Según pasa el tiempo, el dolor de lo que ves, la lejanía real y la impotencia te pueden llevar al olvido. “Nos preguntamos qué podemos hacer y parece que, como no podemos parar una guerra la otra opción es no hacer nada, no pensar en ello, no hablar de ello”, señala Rot. Para ella, no se puede, o debe, de “regañar” a la sociedad por ello.
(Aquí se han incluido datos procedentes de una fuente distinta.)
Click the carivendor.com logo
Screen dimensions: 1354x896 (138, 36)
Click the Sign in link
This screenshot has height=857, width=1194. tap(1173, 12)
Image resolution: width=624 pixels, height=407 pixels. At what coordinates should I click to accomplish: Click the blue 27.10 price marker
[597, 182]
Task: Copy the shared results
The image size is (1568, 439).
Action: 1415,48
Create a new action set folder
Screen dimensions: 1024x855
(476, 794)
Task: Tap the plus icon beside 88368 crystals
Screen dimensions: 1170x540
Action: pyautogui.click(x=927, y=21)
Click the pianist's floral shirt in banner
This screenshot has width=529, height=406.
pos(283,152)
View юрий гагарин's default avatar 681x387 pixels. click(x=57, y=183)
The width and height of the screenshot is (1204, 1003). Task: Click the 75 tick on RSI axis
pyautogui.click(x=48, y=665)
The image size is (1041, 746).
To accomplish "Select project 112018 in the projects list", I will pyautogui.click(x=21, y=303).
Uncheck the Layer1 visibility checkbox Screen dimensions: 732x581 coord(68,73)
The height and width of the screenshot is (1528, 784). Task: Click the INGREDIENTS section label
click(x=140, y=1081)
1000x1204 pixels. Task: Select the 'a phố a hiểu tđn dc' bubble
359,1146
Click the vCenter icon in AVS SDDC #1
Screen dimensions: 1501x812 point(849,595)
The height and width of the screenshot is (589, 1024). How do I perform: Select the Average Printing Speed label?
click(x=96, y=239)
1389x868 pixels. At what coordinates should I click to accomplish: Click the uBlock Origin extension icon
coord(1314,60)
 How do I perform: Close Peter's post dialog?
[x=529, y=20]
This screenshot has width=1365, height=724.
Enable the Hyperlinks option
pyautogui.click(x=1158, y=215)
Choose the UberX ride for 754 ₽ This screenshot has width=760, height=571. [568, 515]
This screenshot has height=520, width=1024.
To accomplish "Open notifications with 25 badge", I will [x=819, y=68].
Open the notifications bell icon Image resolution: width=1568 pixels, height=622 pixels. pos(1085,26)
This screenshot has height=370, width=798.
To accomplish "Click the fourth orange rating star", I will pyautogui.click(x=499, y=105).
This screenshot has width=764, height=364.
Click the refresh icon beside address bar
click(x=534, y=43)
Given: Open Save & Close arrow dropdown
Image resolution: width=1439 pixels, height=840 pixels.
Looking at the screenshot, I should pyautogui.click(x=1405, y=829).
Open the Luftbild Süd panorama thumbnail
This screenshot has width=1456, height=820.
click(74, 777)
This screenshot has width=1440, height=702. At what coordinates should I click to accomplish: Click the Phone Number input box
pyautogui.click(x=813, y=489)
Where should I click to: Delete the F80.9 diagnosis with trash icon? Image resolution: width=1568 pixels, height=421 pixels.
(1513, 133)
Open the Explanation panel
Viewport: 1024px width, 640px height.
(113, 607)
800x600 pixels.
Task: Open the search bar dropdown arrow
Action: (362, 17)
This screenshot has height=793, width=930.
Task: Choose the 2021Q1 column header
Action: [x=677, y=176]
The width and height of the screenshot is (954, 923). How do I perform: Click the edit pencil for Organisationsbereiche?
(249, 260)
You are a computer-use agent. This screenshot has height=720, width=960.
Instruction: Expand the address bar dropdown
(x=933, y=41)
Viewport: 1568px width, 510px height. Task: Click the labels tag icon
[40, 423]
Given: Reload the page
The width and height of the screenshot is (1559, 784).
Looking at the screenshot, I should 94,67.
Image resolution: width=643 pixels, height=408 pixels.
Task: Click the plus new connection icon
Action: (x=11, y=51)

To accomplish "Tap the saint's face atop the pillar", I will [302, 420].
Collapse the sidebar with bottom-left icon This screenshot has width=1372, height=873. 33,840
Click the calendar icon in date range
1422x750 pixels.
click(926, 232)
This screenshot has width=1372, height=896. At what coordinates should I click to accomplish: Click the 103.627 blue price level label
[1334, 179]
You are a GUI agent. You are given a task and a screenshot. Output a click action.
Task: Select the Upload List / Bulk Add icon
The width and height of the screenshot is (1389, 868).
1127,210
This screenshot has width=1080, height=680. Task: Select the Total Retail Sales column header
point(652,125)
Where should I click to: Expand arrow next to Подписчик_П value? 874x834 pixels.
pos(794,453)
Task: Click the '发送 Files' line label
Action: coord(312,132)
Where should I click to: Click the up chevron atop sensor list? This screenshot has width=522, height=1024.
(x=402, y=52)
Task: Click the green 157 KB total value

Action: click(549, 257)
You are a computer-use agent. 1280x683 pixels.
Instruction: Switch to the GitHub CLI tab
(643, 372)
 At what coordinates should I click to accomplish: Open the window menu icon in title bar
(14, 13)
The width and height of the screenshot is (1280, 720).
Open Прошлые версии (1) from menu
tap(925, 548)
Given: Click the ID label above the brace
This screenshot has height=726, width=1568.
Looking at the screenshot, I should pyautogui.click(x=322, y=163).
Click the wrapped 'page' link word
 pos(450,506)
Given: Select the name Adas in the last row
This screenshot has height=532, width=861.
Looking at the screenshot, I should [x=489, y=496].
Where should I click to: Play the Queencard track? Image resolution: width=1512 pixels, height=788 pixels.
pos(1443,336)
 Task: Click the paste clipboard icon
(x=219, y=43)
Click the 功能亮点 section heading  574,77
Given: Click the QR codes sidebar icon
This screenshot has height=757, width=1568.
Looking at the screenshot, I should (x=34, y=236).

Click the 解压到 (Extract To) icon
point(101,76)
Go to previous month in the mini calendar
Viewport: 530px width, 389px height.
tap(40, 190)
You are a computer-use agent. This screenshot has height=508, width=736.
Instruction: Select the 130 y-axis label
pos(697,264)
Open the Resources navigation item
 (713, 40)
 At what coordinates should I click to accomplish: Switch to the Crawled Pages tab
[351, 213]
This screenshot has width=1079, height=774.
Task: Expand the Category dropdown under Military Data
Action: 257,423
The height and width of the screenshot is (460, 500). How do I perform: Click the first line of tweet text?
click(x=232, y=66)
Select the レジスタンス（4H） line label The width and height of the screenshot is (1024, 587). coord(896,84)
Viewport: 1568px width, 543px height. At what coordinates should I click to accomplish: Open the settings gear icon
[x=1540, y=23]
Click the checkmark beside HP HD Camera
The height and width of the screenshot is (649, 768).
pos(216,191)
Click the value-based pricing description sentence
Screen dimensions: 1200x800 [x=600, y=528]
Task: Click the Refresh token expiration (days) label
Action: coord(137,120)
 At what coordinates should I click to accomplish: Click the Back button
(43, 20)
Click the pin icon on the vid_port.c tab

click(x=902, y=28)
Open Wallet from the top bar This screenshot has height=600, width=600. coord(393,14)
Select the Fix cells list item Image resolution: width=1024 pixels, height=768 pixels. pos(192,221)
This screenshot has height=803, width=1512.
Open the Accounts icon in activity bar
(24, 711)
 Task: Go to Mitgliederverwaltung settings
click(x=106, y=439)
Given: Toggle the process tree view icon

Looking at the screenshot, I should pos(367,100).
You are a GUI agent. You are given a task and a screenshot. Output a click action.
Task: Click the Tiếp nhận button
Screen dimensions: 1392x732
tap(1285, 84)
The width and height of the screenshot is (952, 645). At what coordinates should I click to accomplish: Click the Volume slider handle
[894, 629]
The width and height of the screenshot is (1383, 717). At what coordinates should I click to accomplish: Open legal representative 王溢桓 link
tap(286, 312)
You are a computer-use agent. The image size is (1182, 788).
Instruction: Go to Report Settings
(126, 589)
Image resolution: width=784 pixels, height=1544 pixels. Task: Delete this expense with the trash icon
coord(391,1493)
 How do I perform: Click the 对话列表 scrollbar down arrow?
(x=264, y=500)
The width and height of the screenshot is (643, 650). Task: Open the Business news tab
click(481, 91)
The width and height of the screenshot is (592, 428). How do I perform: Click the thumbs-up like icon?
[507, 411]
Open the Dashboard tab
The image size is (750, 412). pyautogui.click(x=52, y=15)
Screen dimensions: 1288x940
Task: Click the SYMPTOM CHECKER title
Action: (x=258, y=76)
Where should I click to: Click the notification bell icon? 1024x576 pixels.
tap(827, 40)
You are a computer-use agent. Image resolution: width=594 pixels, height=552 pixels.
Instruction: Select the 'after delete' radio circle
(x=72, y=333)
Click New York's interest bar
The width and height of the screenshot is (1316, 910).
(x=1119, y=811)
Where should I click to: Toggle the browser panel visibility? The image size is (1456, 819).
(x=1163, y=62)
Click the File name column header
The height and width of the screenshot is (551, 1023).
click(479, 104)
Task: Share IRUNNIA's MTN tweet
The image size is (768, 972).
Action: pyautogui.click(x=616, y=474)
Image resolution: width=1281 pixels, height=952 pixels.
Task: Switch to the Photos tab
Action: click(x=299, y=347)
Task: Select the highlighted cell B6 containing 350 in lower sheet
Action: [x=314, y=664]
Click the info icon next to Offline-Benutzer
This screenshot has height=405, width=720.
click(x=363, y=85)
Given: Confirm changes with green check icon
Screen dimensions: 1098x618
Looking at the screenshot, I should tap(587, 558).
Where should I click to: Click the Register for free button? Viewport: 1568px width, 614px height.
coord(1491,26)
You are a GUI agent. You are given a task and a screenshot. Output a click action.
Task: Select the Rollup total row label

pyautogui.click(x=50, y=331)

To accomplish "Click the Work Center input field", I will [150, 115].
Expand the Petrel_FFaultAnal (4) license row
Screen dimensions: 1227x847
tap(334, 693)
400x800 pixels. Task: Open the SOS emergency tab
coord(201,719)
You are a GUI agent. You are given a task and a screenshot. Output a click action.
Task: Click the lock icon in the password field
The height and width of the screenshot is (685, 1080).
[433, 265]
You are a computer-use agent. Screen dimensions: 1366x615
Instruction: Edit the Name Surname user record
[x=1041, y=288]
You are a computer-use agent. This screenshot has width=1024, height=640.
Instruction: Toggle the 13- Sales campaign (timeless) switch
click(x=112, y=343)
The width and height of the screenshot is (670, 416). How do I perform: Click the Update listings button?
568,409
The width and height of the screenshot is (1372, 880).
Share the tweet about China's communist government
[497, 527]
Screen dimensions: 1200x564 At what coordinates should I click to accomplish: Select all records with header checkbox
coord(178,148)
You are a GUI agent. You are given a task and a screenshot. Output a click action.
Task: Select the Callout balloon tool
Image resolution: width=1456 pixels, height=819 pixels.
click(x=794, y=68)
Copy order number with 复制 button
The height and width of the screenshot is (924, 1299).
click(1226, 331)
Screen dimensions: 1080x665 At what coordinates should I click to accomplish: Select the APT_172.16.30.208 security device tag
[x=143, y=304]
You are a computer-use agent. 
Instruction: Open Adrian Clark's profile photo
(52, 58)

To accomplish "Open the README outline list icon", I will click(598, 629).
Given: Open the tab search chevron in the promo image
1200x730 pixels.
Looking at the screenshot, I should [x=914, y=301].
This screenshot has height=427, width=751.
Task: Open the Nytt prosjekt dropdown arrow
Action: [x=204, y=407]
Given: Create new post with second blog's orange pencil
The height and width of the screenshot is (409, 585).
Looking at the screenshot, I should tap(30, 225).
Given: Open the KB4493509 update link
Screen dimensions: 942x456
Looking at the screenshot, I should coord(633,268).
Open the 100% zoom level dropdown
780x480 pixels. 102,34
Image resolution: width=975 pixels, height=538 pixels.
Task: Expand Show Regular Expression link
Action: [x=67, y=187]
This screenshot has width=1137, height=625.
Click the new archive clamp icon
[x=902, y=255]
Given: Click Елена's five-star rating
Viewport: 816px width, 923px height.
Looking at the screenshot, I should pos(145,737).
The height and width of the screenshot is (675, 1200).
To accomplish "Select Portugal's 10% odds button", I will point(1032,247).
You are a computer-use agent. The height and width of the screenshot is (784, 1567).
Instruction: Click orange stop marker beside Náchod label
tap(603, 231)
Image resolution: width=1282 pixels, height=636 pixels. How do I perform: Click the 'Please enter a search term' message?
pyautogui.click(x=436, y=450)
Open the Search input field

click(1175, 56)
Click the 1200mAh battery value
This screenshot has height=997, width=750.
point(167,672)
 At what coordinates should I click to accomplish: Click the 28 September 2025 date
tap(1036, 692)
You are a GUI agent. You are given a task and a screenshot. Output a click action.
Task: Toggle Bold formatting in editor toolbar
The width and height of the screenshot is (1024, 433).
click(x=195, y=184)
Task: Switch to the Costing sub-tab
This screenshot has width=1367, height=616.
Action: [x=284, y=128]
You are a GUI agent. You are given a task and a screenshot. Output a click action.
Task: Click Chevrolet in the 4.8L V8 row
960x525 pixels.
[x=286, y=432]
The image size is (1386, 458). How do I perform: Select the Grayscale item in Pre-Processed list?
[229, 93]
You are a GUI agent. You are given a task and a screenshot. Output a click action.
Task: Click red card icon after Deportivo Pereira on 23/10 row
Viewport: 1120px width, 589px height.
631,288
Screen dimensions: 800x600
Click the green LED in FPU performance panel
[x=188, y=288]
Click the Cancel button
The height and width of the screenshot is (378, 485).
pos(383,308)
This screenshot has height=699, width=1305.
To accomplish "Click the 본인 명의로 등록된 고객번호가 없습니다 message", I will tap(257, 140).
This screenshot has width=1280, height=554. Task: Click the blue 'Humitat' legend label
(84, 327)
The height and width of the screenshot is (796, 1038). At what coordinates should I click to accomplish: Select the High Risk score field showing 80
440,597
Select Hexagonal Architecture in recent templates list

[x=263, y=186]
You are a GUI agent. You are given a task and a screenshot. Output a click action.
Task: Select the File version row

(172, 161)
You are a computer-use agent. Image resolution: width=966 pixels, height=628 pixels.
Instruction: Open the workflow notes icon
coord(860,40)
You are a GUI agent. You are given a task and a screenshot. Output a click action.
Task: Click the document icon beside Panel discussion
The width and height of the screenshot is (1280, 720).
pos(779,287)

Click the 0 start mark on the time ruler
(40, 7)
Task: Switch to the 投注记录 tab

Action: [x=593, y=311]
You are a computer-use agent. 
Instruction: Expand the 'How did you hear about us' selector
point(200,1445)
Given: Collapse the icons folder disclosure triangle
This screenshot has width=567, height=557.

Lo que queda es reflexionar. “Preguntarse sinceramente qué podemos hacer, aunque no podamos arreglar el mundo es un gran paso, creo”, anima.

Cómo luchar contra la infoxicación

En su libro también habla de la relación que hay entre nuestras experiencias emocionales a través de las pantallas y la creación de nuestras identidades. “La virtualidad actúa como una especie de rueda de hámster de nuestro deseo”, señala Rot y explica que todo se basa en las posibilidades. Pero son tantas que nos pueden conducir al bloqueo. “La virtualidad se sustenta en nuestra emotividad, en nuestros deseos. El deseo, del que no siempre somos conscientes, nos determina y nos mueve”, comenta.

Lo que es importante comprender es cómo opera en las personas este sistema virtual. “Es un engranaje económico muy sofisticado que involucra nuestras expectativas vitales, nuestras emociones y sueños como seres humanos. La virtualidad se sustenta en nuestra emotividad, en nuestros deseos”, indica la filósofa. Ser conscientes de ello ayuda a estar alerta, porque lo que está en juego es vital, según advierte: “La felicidad, la alegría, la esperanza y los derechos sociales”. Para luchar contra la infoxicación, sugiere “comenzar por darle a la virtualidad la importancia fundamental que se merece. Dada su intima imbricación en nuestras vidas es un gran primer paso”.